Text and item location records
+--
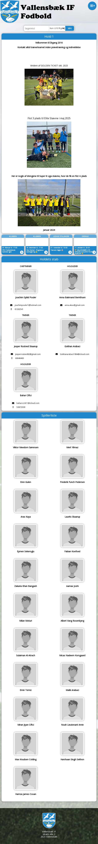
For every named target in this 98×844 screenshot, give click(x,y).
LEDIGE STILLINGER (61, 236)
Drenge (85, 236)
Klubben (13, 236)
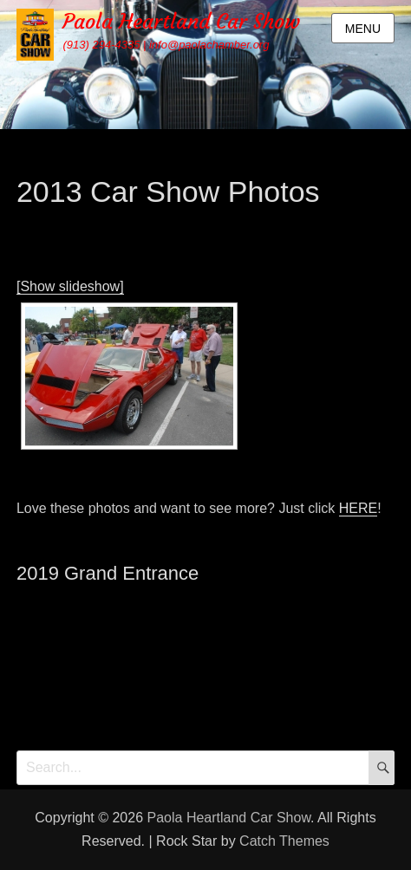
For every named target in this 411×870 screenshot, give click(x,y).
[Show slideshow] (70, 286)
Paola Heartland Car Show (181, 22)
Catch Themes (284, 841)
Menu (363, 29)
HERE (358, 508)
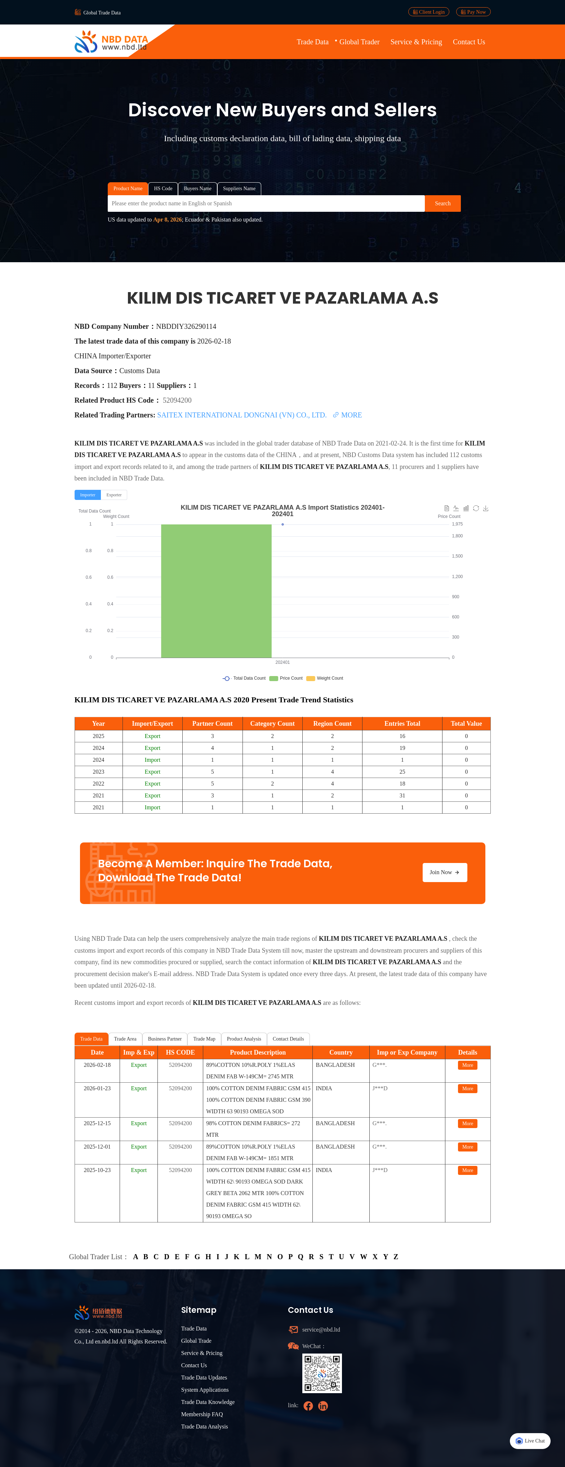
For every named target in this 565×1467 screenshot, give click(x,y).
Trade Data (313, 42)
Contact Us (469, 42)
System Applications (205, 1390)
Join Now (445, 872)
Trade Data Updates (204, 1377)
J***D (380, 1088)
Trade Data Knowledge (208, 1402)
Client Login (429, 12)
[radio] (88, 495)
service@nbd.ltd (321, 1330)
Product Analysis (244, 1039)
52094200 (177, 400)
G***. (380, 1065)
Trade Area (125, 1039)
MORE (347, 415)
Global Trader (359, 42)
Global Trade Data (102, 12)
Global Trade (196, 1341)
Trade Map (204, 1039)
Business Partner (165, 1039)
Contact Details (288, 1039)
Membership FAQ (202, 1414)
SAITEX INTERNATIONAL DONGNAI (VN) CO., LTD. (243, 415)
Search (443, 203)
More (467, 1065)
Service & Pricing (416, 42)
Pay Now (473, 12)
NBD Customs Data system (378, 455)
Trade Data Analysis (204, 1426)
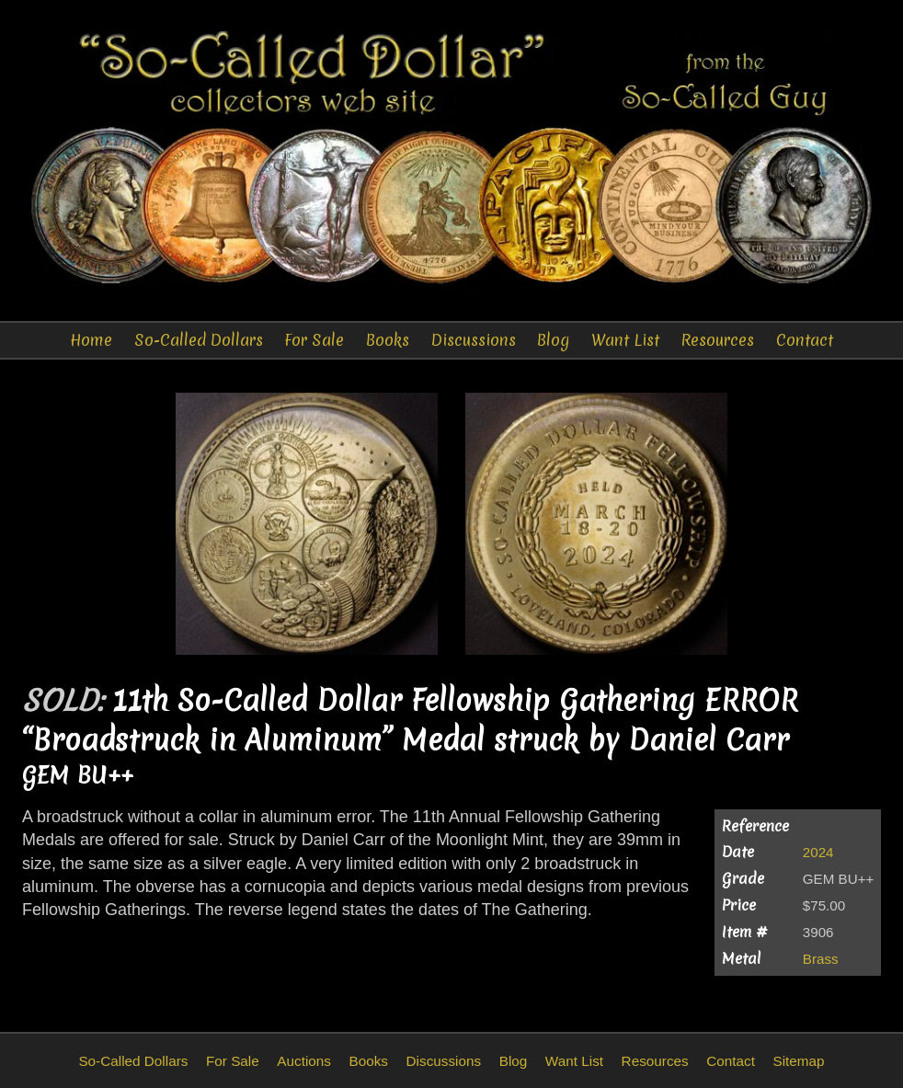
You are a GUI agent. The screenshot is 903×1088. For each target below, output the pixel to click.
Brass (821, 959)
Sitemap (798, 1061)
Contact (804, 339)
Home (91, 339)
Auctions (304, 1061)
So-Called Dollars (198, 339)
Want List (625, 339)
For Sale (314, 339)
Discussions (473, 339)
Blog (553, 339)
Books (387, 339)
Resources (717, 339)
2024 (818, 852)
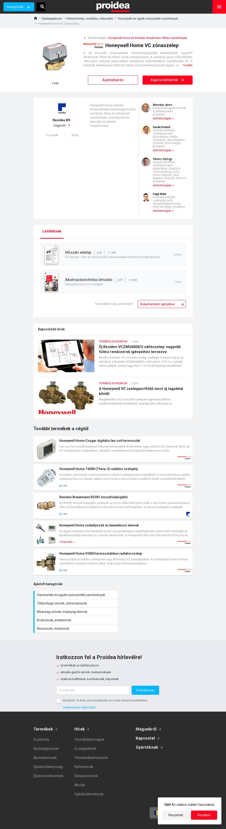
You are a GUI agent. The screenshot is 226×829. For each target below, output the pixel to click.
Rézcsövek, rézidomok (73, 612)
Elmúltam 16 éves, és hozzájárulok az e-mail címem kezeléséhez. (105, 683)
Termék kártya (113, 449)
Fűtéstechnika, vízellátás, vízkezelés (89, 18)
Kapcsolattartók (168, 80)
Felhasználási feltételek (134, 822)
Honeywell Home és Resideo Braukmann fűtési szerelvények (147, 38)
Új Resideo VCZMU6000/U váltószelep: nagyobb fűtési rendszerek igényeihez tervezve (113, 358)
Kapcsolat (145, 721)
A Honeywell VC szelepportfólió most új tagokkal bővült (113, 400)
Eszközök (41, 722)
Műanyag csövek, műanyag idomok (73, 603)
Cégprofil (62, 122)
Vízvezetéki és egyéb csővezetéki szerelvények (148, 18)
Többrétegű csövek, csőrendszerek (154, 595)
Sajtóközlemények (89, 777)
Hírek (79, 712)
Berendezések (45, 741)
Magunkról (146, 712)
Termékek (43, 712)
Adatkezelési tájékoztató (79, 690)
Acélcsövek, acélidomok (154, 603)
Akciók (79, 768)
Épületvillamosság (48, 750)
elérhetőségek (162, 118)
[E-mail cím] (93, 673)
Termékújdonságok (89, 722)
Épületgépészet (52, 18)
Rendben (204, 815)
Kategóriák (15, 7)
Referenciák (83, 750)
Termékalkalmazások (91, 741)
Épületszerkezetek (48, 759)
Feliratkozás (145, 673)
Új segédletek (85, 732)
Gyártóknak (147, 730)
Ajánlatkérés (113, 80)
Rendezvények (86, 759)
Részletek (175, 815)
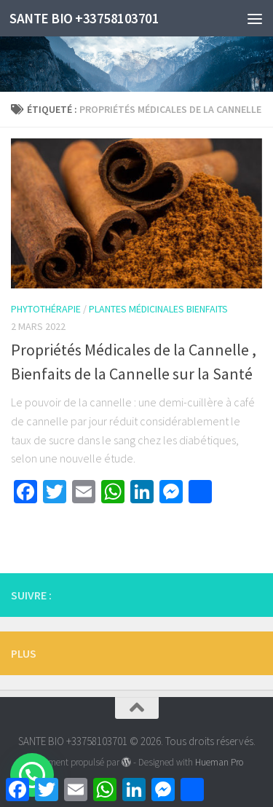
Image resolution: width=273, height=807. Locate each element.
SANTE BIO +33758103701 (84, 18)
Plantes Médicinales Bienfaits (158, 308)
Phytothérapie (46, 308)
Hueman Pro (219, 762)
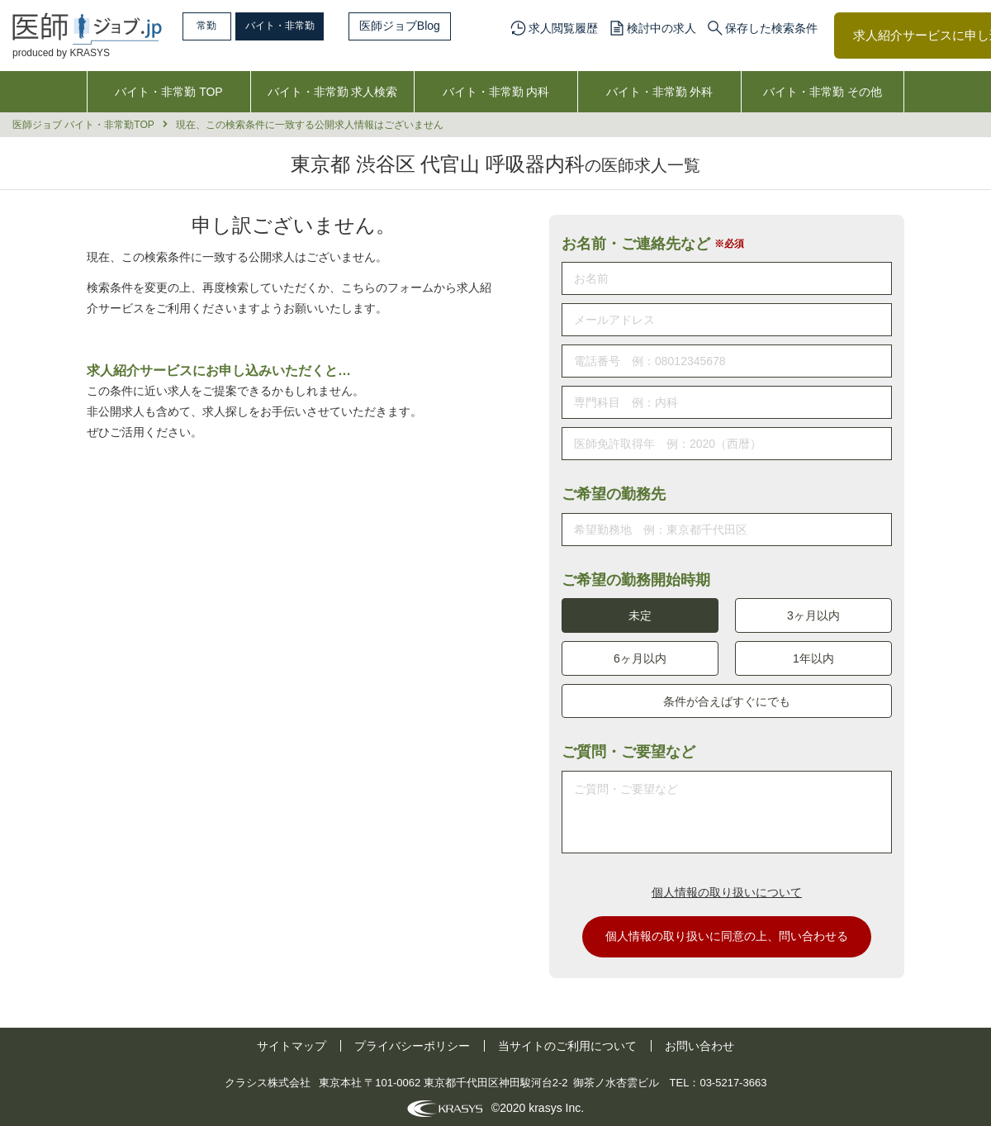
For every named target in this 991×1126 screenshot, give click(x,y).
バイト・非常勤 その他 (822, 91)
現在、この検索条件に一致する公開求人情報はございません (309, 125)
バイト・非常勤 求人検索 (333, 91)
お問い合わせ (699, 1041)
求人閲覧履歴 (563, 28)
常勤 (218, 25)
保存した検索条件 (771, 28)
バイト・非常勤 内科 (496, 91)
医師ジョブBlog (438, 25)
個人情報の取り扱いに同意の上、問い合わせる (726, 931)
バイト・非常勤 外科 (660, 91)
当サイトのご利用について (567, 1041)
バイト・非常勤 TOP (168, 91)
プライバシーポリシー (412, 1041)
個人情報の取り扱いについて (727, 887)
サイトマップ (291, 1041)
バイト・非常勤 (311, 25)
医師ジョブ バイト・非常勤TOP (83, 125)
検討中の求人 (661, 28)
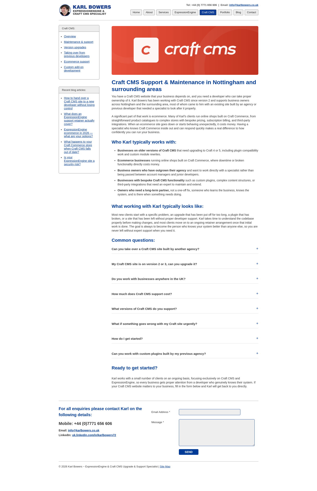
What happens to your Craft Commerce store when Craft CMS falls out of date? (78, 147)
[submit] (188, 452)
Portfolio (225, 12)
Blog (238, 12)
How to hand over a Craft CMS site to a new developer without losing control (79, 103)
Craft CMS (208, 12)
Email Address (160, 412)
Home (136, 12)
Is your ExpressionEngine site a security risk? (79, 161)
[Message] (217, 432)
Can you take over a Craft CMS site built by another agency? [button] (155, 249)
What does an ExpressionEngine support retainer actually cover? (79, 119)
+--
• Task to carry out: Reproduce all of the records above line for line, without any changes, and omit the pictures.

• Exercise answer:
For every named target in this 98×844 screenshot, give click(x,y).
LEDIGE STILLINGER (61, 236)
Drenge (85, 236)
Klubben (13, 236)
For every named target in this 411×870 screenshot, give click(x,y).
[Show slideshow] (70, 286)
Paola Heartland Car Show (181, 22)
Catch Themes (284, 841)
Menu (363, 29)
HERE (358, 508)
For every named target in this 565×1467 screenshot, give click(x,y).
Trade Data (313, 42)
Contact Us (469, 42)
System Applications (205, 1390)
Join Now (445, 872)
Trade Data Updates (204, 1377)
J***D (380, 1088)
Trade Data Knowledge (208, 1402)
Client Login (429, 12)
[radio] (88, 495)
service@nbd.ltd (321, 1330)
Product Analysis (244, 1039)
52094200 (177, 400)
G***. (380, 1065)
Trade Area (125, 1039)
MORE (347, 415)
Global Trader (359, 42)
Global Trade Data (102, 12)
Global Trade (196, 1341)
Trade Map (204, 1039)
Business Partner (165, 1039)
Contact Details (288, 1039)
Membership FAQ (202, 1414)
SAITEX INTERNATIONAL DONGNAI (VN) CO., LTD. (243, 415)
Search (443, 203)
More (467, 1065)
Service & Pricing (416, 42)
Pay Now (473, 12)
NBD Customs Data system (378, 455)
Trade Data Analysis (204, 1426)
You are a GUI agent. The screenshot is 903×1088. For each target below, output the pixel to click.
Brass (821, 959)
Sitemap (798, 1061)
Contact (804, 339)
Home (91, 339)
Auctions (304, 1061)
So-Called Dollars (198, 339)
Want List (625, 339)
For Sale (314, 339)
Discussions (473, 339)
Blog (553, 339)
Books (387, 339)
Resources (717, 339)
2024 (818, 852)
You are a GUI agent. The screenshot is 226×829. For each target below, output the pixel to click.
Rézcsövek, rézidomok (73, 612)
Elmúltam 16 éves, és hozzájárulok az e-mail címem kezeléséhez. (105, 683)
Termék kártya (113, 449)
Fűtéstechnika, vízellátás, vízkezelés (89, 18)
Kapcsolattartók (168, 80)
Felhasználási feltételek (134, 822)
Honeywell Home és Resideo Braukmann fűtési szerelvények (147, 38)
Új Resideo VCZMU6000/U váltószelep: nagyobb fűtési rendszerek igényeihez tervezve (113, 358)
Kapcsolat (145, 721)
A Honeywell VC szelepportfólió most új tagokkal bővült (113, 400)
Eszközök (41, 722)
Műanyag csövek, műanyag idomok (73, 603)
Cégprofil (62, 122)
Vízvezetéki és egyéb csővezetéki szerelvények (148, 18)
Többrétegű csövek, csőrendszerek (154, 595)
Sajtóközlemények (89, 777)
Hírek (79, 712)
Berendezések (45, 741)
Magunkról (146, 712)
Termékek (43, 712)
Adatkezelési tájékoztató (79, 690)
Acélcsövek, acélidomok (154, 603)
Akciók (79, 768)
Épületvillamosság (48, 750)
elérhetőségek (162, 118)
[E-mail cím] (93, 673)
Termékújdonságok (89, 722)
Épületgépészet (52, 18)
Rendben (204, 815)
Kategóriák (15, 7)
Referenciák (83, 750)
Termékalkalmazások (91, 741)
Épületszerkezetek (48, 759)
Feliratkozás (145, 673)
Új segédletek (85, 732)
Gyártóknak (147, 730)
Ajánlatkérés (113, 80)
Rendezvények (86, 759)
Részletek (175, 815)
Image resolution: width=273, height=807. Locate each element.
SANTE BIO +33758103701 (84, 18)
Plantes Médicinales Bienfaits (158, 308)
Phytothérapie (46, 308)
Hueman Pro (219, 762)
For every named target in this 991×1126 screenshot, give click(x,y).
バイト・非常勤 その他 (822, 91)
現在、この検索条件に一致する公開求人情報はございません (309, 125)
バイト・非常勤 求人検索 (333, 91)
お問い合わせ (699, 1041)
求人閲覧履歴 (563, 28)
常勤 (218, 25)
保存した検索条件 (771, 28)
バイト・非常勤 内科 (496, 91)
医師ジョブBlog (438, 25)
個人情報の取り扱いに同意の上、問い合わせる (726, 931)
バイト・非常勤 外科 (660, 91)
当サイトのご利用について (567, 1041)
バイト・非常勤 TOP (168, 91)
プライバシーポリシー (412, 1041)
個人情報の取り扱いについて (727, 887)
サイトマップ (291, 1041)
バイト・非常勤 (311, 25)
医師ジョブ バイト・非常勤TOP (83, 125)
検討中の求人 (661, 28)
What happens to your Craft Commerce store when Craft CMS falls out of date? (78, 147)
[submit] (188, 452)
Portfolio (225, 12)
Blog (238, 12)
How to hand over a Craft CMS site to a new developer without losing control (79, 103)
Craft CMS (208, 12)
Email Address (160, 412)
Home (136, 12)
Is your ExpressionEngine site a security risk? (79, 161)
[Message] (217, 432)
Can you take over a Craft CMS site built by another agency? [button] (155, 249)
What does an ExpressionEngine support retainer actually cover? (79, 119)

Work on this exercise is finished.